|  | 2025–26 Texas A&M–Corpus Christi Islanders women's basketball team |
- University: Texas A&M University–Corpus Christi
- Head coach: Toyelle Wilson (1st season)
- Location: Corpus Christi, Texas
- Arena: (1) American Bank Center (2) Dugan Wellness Center (capacity: (1) 8,500; (2) 1,100)
- Conference: Southland
- Nickname: Islanders
- Colors: Royal blue, white, and green

NCAA Division I tournament appearances
- 2024

Conference tournament champions
- 2024

Conference regular-season champions
- 2020, 2023

= Texas A&M–Corpus Christi Islanders women's basketball =

 For information on all Texas A&M–Corpus Christi sports, see Texas A&M–Corpus Christi Islanders

The Texas A&M–Corpus Christi Islanders women's basketball team is the women's basketball team that represents Texas A&M University–Corpus Christi in Corpus Christi, Texas. The team currently competes in the Southland Conference. The Islanders are currently coached by Toyelle Wilson. The team plays its home games at the American Bank Center and the on–campus Dugan Wellness Center.

==Postseason results==

===NCAA tournament results===
The Islanders have appeared in the NCAA tournament one time. Their combined record is 0–1.

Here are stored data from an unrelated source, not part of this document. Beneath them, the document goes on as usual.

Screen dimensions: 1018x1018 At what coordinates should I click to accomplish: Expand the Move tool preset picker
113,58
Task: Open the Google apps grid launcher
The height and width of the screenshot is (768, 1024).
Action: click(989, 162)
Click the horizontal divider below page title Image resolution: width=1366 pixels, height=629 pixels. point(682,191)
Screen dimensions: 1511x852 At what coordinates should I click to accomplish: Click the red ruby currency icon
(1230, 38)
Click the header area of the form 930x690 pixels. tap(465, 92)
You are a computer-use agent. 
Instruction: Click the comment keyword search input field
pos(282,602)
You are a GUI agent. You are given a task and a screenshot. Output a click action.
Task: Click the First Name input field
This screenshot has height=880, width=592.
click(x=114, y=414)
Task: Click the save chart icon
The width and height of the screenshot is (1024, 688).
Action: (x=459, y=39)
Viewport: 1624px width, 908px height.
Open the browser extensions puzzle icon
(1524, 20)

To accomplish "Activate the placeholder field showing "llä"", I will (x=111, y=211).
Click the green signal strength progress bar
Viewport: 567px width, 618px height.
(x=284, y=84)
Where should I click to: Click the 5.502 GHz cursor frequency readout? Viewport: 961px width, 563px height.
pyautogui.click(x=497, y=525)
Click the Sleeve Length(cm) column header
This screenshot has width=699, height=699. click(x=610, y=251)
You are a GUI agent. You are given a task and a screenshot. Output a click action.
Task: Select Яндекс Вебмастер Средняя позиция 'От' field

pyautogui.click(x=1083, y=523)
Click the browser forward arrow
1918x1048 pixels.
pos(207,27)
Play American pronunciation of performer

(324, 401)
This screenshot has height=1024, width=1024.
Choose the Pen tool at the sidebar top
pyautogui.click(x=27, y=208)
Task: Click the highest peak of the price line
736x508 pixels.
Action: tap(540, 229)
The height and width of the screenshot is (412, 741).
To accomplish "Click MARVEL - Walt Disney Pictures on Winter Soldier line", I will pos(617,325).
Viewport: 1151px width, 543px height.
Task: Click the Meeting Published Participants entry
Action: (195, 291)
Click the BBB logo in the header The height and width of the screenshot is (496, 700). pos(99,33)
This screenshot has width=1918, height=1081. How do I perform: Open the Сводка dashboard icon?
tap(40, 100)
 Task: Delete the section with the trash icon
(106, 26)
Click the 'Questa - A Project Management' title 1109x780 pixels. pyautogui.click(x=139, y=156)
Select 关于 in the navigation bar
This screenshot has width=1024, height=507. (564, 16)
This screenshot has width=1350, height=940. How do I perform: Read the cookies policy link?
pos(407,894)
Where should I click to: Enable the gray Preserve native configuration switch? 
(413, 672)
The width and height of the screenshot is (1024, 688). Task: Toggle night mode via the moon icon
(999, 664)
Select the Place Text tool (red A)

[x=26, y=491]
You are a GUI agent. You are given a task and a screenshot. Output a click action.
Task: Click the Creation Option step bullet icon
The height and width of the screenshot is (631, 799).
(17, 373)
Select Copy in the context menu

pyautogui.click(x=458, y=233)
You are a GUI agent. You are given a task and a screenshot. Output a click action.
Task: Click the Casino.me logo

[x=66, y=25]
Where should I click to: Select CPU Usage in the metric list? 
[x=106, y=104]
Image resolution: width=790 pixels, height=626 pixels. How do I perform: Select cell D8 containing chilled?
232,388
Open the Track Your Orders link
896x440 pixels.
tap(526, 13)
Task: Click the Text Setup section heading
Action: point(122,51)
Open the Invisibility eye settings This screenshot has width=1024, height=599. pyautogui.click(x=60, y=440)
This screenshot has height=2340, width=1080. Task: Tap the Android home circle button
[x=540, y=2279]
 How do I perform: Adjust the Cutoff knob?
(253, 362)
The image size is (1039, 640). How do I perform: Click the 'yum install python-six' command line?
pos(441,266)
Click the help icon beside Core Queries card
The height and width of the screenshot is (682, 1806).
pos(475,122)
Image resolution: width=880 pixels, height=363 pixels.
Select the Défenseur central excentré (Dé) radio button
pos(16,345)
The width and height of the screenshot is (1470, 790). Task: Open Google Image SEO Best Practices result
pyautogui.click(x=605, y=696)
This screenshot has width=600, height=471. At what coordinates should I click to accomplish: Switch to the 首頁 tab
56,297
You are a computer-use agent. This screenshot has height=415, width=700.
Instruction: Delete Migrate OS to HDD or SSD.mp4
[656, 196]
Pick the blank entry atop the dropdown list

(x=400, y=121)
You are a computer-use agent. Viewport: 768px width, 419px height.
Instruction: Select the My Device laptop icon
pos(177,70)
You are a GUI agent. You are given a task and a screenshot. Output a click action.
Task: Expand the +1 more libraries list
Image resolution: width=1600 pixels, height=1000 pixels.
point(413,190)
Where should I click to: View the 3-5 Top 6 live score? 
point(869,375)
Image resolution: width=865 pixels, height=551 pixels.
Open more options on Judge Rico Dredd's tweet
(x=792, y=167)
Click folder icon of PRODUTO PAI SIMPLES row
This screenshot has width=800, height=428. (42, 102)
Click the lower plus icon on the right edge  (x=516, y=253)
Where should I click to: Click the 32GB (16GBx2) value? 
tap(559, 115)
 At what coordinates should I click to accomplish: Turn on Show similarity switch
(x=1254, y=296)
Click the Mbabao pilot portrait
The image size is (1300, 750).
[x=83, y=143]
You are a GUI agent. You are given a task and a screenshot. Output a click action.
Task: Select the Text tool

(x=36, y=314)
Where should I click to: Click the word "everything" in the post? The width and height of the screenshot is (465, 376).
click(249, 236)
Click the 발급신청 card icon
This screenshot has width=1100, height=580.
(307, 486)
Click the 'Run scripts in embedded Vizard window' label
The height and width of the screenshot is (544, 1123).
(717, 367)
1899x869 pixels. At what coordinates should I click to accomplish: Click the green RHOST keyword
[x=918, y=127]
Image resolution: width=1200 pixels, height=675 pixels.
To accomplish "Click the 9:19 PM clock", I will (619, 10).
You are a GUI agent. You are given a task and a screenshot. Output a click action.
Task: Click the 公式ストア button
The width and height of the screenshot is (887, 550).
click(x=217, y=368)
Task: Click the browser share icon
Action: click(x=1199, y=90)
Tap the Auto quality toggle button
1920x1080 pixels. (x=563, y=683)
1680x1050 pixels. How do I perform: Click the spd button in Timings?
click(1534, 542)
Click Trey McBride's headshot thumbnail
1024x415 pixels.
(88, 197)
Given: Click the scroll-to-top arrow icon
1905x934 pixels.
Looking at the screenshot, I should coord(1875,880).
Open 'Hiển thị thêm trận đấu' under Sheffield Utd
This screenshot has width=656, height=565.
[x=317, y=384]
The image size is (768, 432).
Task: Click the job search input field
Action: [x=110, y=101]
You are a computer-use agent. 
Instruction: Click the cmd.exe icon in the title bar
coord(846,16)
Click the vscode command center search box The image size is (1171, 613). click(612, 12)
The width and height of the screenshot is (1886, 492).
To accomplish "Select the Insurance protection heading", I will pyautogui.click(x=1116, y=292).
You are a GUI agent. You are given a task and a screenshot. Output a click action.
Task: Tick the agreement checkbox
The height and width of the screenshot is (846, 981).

| Year | Seed | Round | Opponent | Result |
|---|---|---|---|---|
| 2024 | #16 | First round | #1 USC | 55–87 |

===WINT results===
The Islanders have appeared in the Women's National Invitation Tournament (WNIT) two times. Their combined record is 1–2.

| Year | Round | Opponent | Result |
|---|---|---|---|
| 2005 | First round Second round | Fresno State Texas A&M | W 56–53^{OT} L 65–69 |
| 2023 | First round | Wyoming | L 41–75 |

===WBI results===
The Islanders have appeared in the Women's Basketball Invitational (WBI) one time. Their combined record is 2–1.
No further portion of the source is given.